AI-driven drug development also has major policy implications. Countries with advanced AI infrastructure can respond rapidly to public health emergencies. During the COVID-19 pandemic, researchers used AI to identify antiviruses and optimize vaccine design. Moderna modeled its mRNA vaccine with AI, achieving record-breaking development speed. Nations with AI-enabled drug pipelines will gain strategic advantages in outbreak containment, public trust, and global influence.

These advancements may also deepen global inequality. As political scientist Harold Lasswell famously argued, “Politics is about who gets what, when, and how.” In the context of AI-driven drug development, wealthier nations build the necessary infrastructure to access vast datasets, cloud computing resources, and advanced algorithms. This concentration determines not only who can innovate, but who gains access to life-saving treatments.

Jewish law issues a warning against such imbalances. The Torah commands, “Justice, justice shall you pursue” (Deuteronomy 16:20), which is not only a legal principle but also a demand for fairness. Mastery of AI-designed medicine entails control over global health outcomes through pricing, licensing, and distribution; this technological revolution imparts both economic and moral imperatives.

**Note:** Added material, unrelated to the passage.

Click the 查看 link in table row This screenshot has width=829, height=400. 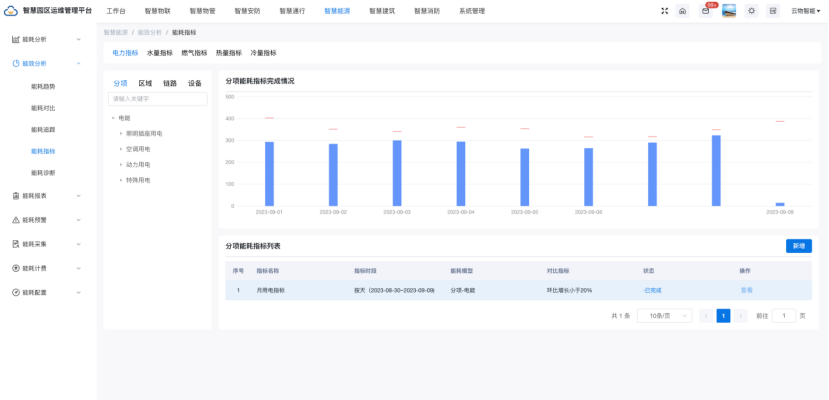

In the Torah, healing does not defy God; rather, it is a moral responsibility. The verse “ורפא ירפא”— “and He shall surely heal” (Exodus 21:19) requires humans to practice medicine. AI-driven drug development is a modern application of this mandate. Furthermore, pikuach nefesh, the obligation to save lives, indicates that developing life-saving drugs is not just innovative but morally urgent.

AI-designed drugs represent more than a scientific breakthrough; they mark a seismic shift in medicine, economics, and politics. The technology promises faster cures, lower costs, and more precise treatments, but the question of how its benefits will be distributed remains unresolved. As AI continues to redefine drug development, the central question is no longer what AI can do, but who controls it, who regulates it, and who ultimately benefits from its cures.